**To do**
Rewrite the data starting with the line that contains "At what coordinates should I click to accomplish: Open the API" and going on through the line that contains "pos(262,57)", changing "tab" to "panel" and keeping everything else the same. Omit the pictures from your answer.

**Extracted entries**
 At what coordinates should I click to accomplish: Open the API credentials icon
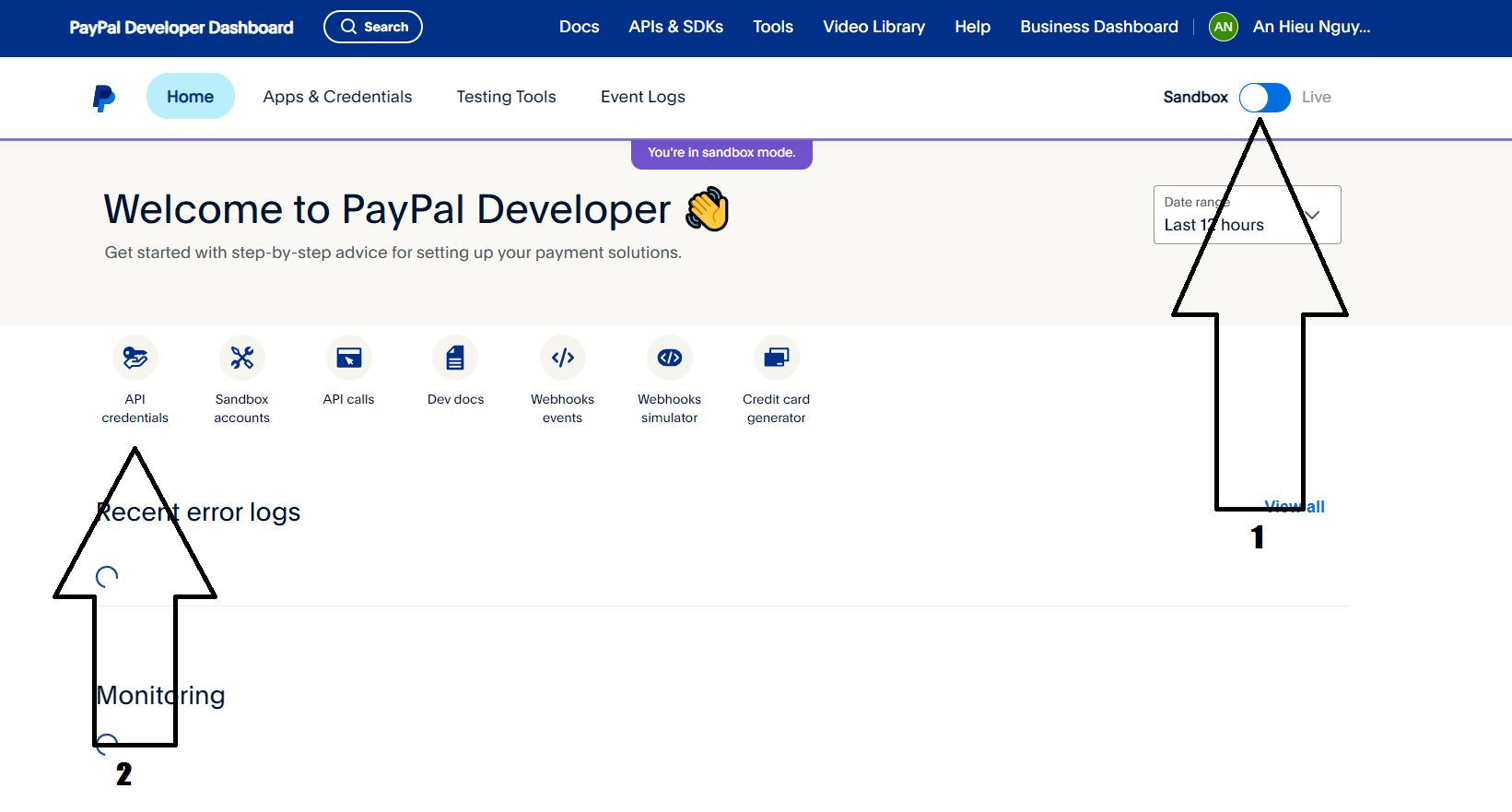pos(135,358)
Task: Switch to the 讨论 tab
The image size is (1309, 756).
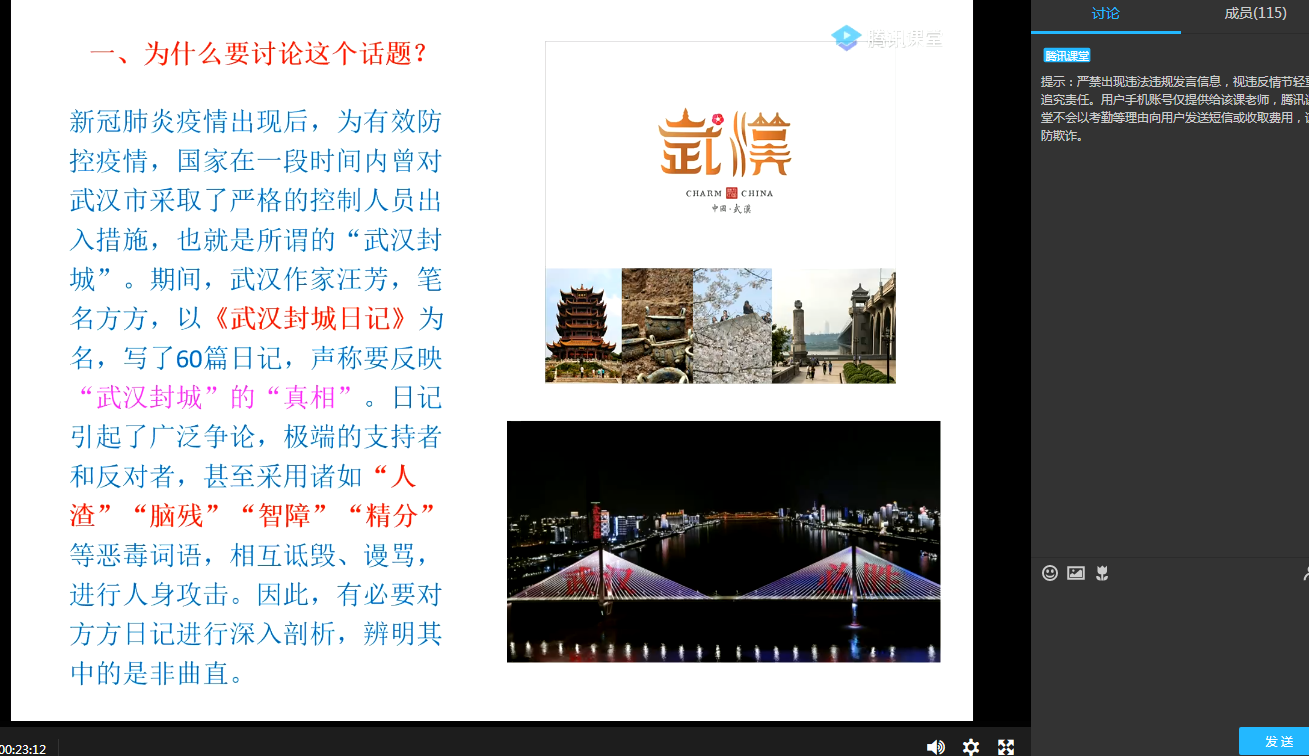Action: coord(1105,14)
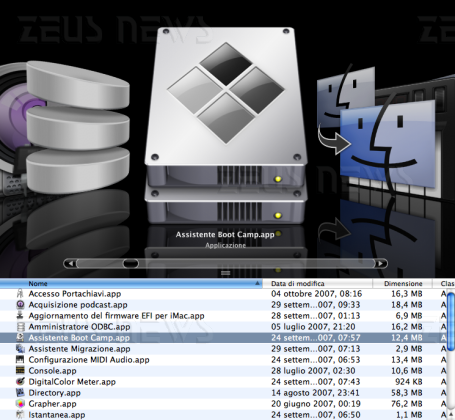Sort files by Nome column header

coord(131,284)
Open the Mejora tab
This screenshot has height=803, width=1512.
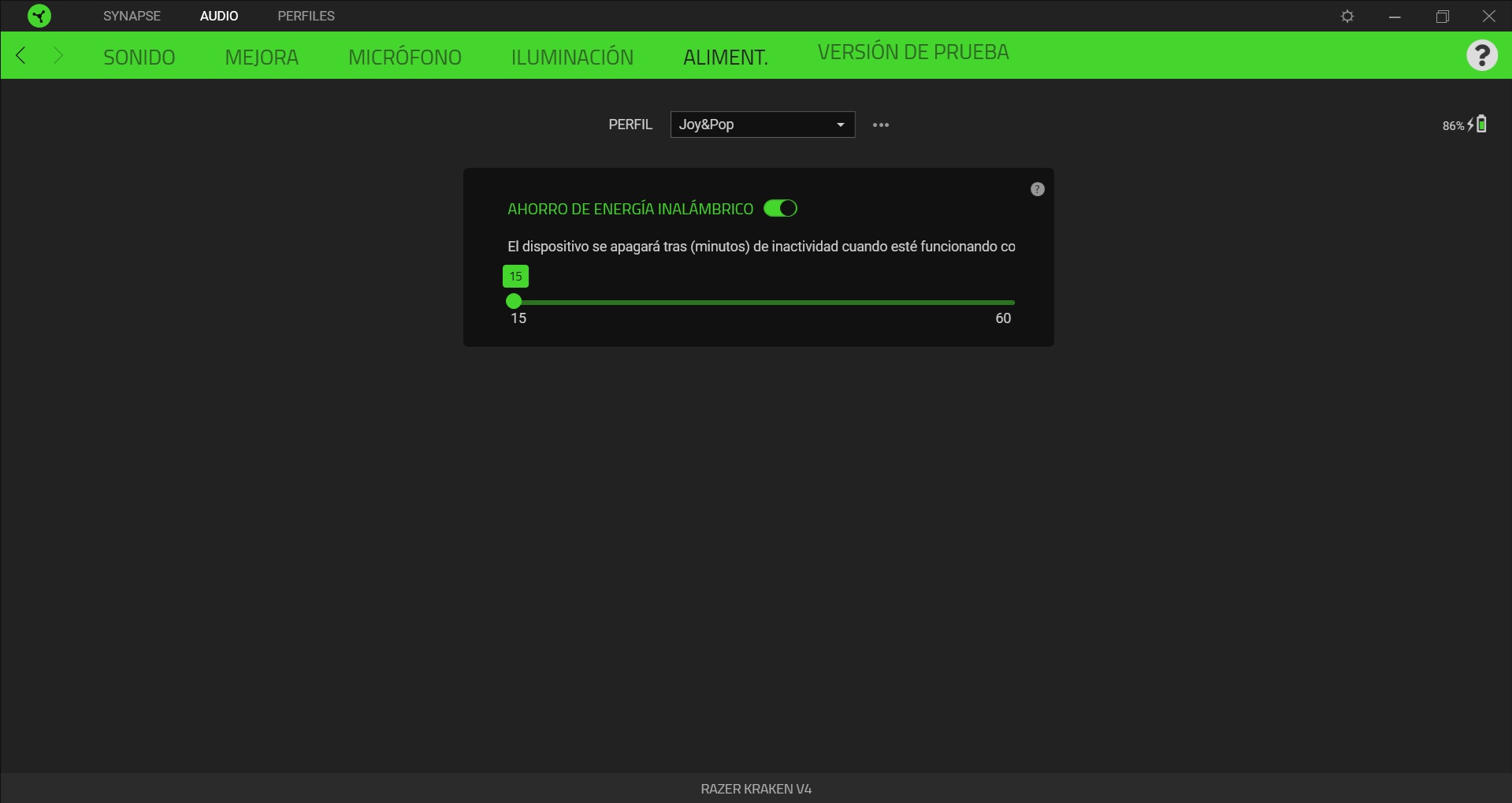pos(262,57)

==

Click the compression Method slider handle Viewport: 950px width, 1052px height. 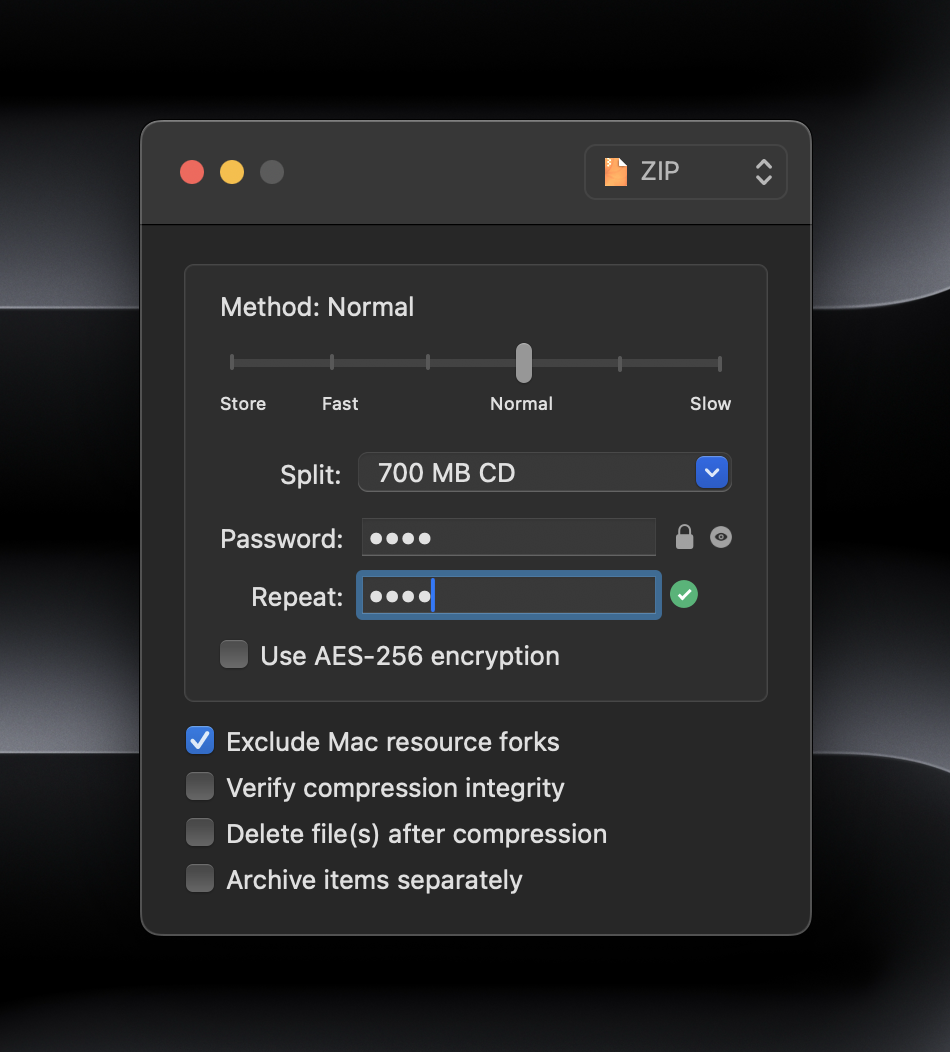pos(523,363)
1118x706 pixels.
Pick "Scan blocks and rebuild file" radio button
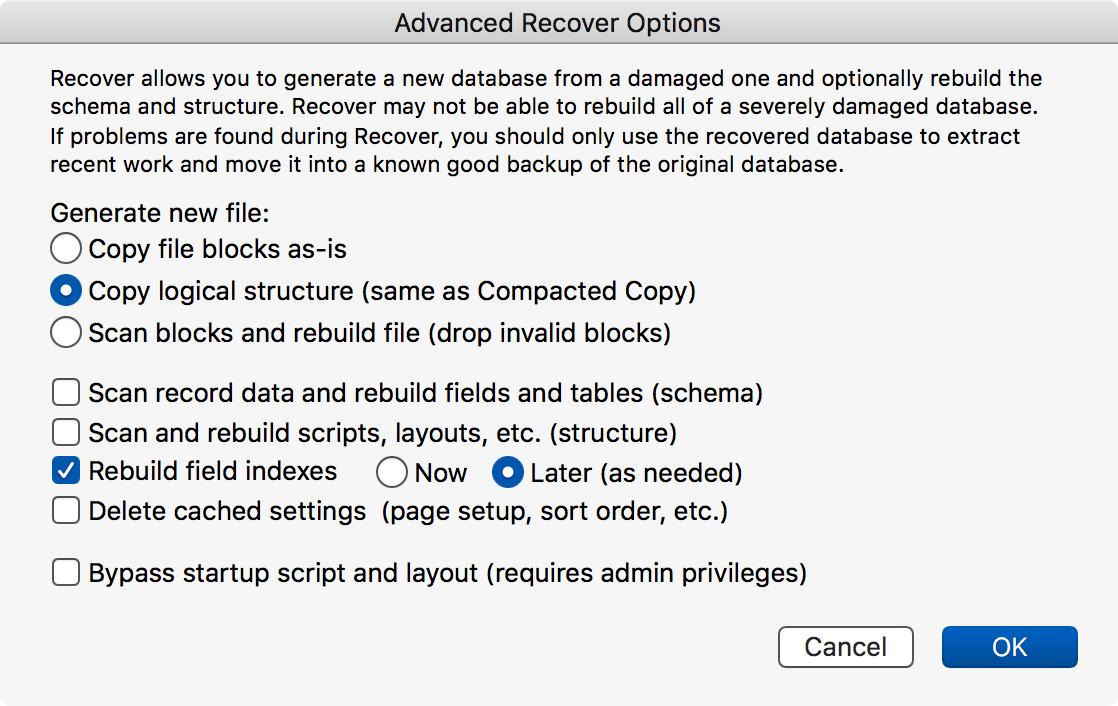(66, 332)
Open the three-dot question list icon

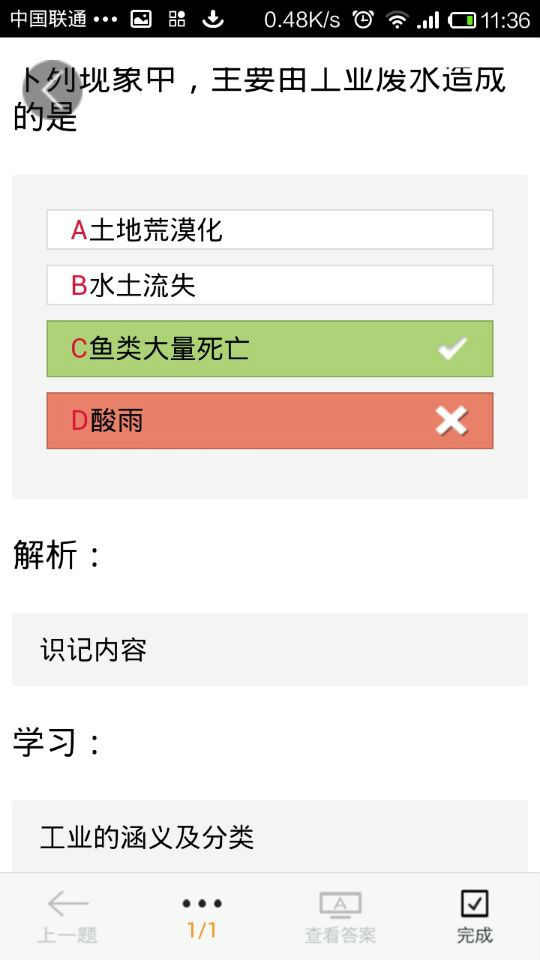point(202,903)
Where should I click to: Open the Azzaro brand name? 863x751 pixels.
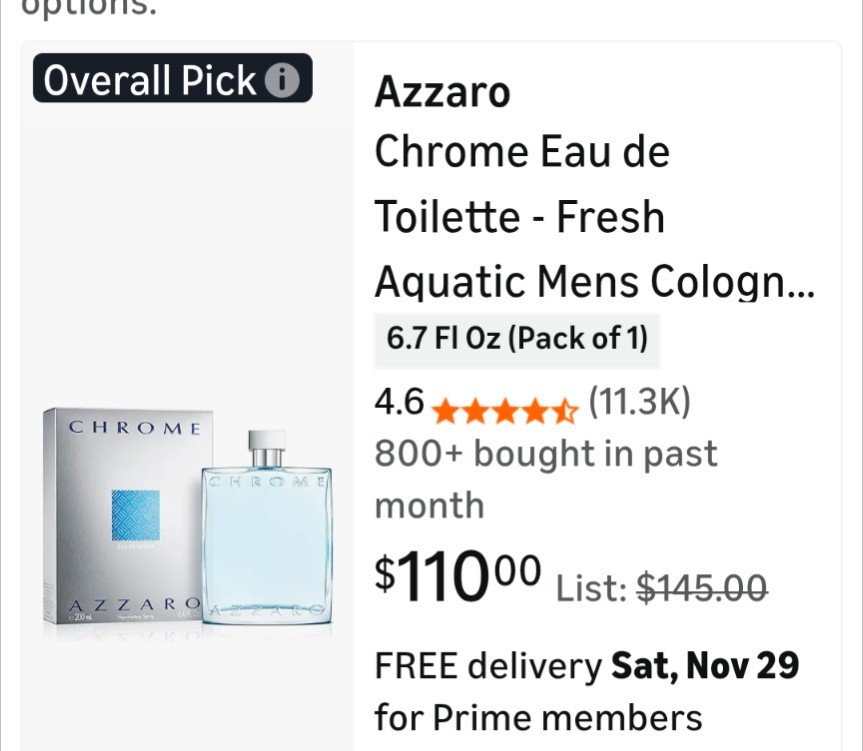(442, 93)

==

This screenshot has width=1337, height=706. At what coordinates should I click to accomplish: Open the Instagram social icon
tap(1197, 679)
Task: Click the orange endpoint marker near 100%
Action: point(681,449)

**The output**
 At what coordinates should I click to accomplish: Open the API credentials icon
pos(135,358)
Task: Switch to the 讨论 panel
The image size is (1309, 756).
Action: coord(1105,14)
Sort files by Nome column header

coord(131,284)
Open the Mejora panel
This screenshot has height=803, width=1512.
pos(262,57)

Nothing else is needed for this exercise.